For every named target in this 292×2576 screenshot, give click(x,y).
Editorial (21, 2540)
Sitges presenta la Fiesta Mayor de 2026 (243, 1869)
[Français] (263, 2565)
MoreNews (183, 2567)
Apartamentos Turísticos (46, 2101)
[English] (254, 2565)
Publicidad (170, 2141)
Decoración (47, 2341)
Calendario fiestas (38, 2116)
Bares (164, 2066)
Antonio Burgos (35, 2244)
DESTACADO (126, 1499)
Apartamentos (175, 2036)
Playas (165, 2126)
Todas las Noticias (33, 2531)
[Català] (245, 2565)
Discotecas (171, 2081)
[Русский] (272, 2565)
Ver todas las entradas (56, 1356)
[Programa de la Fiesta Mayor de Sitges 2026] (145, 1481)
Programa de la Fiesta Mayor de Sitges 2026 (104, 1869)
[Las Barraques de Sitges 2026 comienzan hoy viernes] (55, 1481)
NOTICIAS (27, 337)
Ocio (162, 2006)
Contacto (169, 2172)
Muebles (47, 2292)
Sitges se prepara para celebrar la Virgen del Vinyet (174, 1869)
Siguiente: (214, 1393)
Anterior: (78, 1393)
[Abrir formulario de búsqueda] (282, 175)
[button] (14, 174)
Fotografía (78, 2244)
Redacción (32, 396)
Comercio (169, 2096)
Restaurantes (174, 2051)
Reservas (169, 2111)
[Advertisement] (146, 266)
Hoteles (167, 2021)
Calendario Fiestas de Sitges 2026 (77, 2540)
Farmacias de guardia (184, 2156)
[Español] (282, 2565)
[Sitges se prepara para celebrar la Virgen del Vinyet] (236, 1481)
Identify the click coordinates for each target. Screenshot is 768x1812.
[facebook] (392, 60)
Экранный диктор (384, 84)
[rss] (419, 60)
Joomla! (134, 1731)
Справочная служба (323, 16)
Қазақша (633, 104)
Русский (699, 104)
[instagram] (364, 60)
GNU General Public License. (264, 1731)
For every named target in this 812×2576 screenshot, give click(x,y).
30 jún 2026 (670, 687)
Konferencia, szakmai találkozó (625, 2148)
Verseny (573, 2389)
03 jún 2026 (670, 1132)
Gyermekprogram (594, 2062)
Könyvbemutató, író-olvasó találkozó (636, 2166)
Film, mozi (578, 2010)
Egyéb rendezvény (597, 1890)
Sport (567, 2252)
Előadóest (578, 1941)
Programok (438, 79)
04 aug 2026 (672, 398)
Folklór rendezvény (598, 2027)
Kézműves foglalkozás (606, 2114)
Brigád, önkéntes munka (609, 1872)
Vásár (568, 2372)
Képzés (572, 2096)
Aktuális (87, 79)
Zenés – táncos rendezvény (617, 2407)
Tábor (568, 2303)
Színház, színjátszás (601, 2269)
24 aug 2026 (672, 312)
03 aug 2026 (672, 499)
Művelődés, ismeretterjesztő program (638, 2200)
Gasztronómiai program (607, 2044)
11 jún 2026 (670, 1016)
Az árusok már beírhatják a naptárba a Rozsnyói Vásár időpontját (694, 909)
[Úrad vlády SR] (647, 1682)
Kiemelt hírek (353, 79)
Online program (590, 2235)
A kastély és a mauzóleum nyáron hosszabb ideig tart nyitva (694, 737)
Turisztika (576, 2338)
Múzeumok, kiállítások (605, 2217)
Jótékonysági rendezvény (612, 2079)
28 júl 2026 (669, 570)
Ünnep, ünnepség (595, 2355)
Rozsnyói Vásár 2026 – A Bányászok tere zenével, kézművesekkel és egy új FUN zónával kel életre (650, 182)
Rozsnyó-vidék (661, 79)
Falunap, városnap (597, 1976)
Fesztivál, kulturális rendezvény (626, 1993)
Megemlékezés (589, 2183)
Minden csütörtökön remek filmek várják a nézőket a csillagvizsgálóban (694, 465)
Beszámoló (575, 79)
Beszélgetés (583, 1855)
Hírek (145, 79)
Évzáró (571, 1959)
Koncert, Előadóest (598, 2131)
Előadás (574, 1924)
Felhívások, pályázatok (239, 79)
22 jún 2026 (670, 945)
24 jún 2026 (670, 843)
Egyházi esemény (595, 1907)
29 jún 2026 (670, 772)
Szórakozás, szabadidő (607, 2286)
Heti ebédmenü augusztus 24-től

============

When you reach the end of the data, retype all of it exactly.

For every named target in this 292×2576 screenshot, give click(x,y).
Editorial (21, 2540)
Sitges presenta la Fiesta Mayor de 2026 (243, 1869)
[Français] (263, 2565)
MoreNews (183, 2567)
Apartamentos Turísticos (46, 2101)
[English] (254, 2565)
Publicidad (170, 2141)
Decoración (47, 2341)
Calendario fiestas (38, 2116)
Bares (164, 2066)
Antonio Burgos (35, 2244)
DESTACADO (126, 1499)
Apartamentos (175, 2036)
Playas (165, 2126)
Todas las Noticias (33, 2531)
[Català] (245, 2565)
Discotecas (171, 2081)
[Русский] (272, 2565)
Ver todas las entradas (56, 1356)
[Programa de la Fiesta Mayor de Sitges 2026] (145, 1481)
Programa de la Fiesta Mayor de Sitges 2026 (104, 1869)
[Las Barraques de Sitges 2026 comienzan hoy viernes] (55, 1481)
NOTICIAS (27, 337)
Ocio (162, 2006)
Contacto (169, 2172)
Muebles (47, 2292)
Sitges se prepara para celebrar la Virgen del Vinyet (174, 1869)
Siguiente: (214, 1393)
Anterior: (78, 1393)
[Abrir formulario de búsqueda] (282, 175)
[button] (14, 174)
Fotografía (78, 2244)
Redacción (32, 396)
Comercio (169, 2096)
Restaurantes (174, 2051)
Reservas (169, 2111)
[Advertisement] (146, 266)
Hoteles (167, 2021)
Calendario Fiestas de Sitges 2026 (77, 2540)
Farmacias de guardia (184, 2156)
[Español] (282, 2565)
[Sitges se prepara para celebrar la Virgen del Vinyet] (236, 1481)
Identify the click coordinates for each target. Screenshot is 768x1812.
[facebook] (392, 60)
Экранный диктор (384, 84)
[rss] (419, 60)
Joomla! (134, 1731)
Справочная служба (323, 16)
Қазақша (633, 104)
Русский (699, 104)
[instagram] (364, 60)
GNU General Public License. (264, 1731)
For every named target in this 812×2576 screenshot, give click(x,y).
30 jún 2026 (670, 687)
Konferencia, szakmai találkozó (625, 2148)
Verseny (573, 2389)
03 jún 2026 (670, 1132)
Gyermekprogram (594, 2062)
Könyvbemutató, író-olvasó találkozó (636, 2166)
Film, mozi (578, 2010)
Egyéb rendezvény (597, 1890)
Sport (567, 2252)
Előadóest (578, 1941)
Programok (438, 79)
04 aug 2026 (672, 398)
Folklór rendezvény (598, 2027)
Kézműves foglalkozás (606, 2114)
Brigád, önkéntes munka (609, 1872)
Vásár (568, 2372)
Képzés (572, 2096)
Aktuális (87, 79)
Zenés – táncos rendezvény (617, 2407)
Tábor (568, 2303)
Színház, színjátszás (601, 2269)
24 aug 2026 (672, 312)
03 aug 2026 (672, 499)
Művelődés, ismeretterjesztő program (638, 2200)
Gasztronómiai program (607, 2044)
11 jún 2026 (670, 1016)
Az árusok már beírhatják a naptárba a Rozsnyói Vásár időpontját (694, 909)
[Úrad vlády SR] (647, 1682)
Kiemelt hírek (353, 79)
Online program (590, 2235)
A kastély és a mauzóleum nyáron hosszabb ideig tart nyitva (694, 737)
Turisztika (576, 2338)
Múzeumok, kiállítások (605, 2217)
Jótékonysági rendezvény (612, 2079)
28 júl 2026 (669, 570)
Ünnep, ünnepség (595, 2355)
Rozsnyói Vásár 2026 – A Bányászok tere zenével, kézművesekkel és egy új FUN zónával kel életre (650, 182)
Rozsnyó-vidék (661, 79)
Falunap, városnap (597, 1976)
Fesztivál, kulturális rendezvény (626, 1993)
Megemlékezés (589, 2183)
Minden csütörtökön remek filmek várják a nézőket a csillagvizsgálóban (694, 465)
Beszámoló (575, 79)
Beszélgetés (583, 1855)
Hírek (145, 79)
Évzáró (571, 1959)
Koncert, Előadóest (598, 2131)
Előadás (574, 1924)
Felhívások, pályázatok (239, 79)
22 jún 2026 (670, 945)
24 jún 2026 (670, 843)
Egyházi esemény (595, 1907)
29 jún 2026 (670, 772)
Szórakozás, szabadidő (607, 2286)
Heti ebédmenü augusztus 24-től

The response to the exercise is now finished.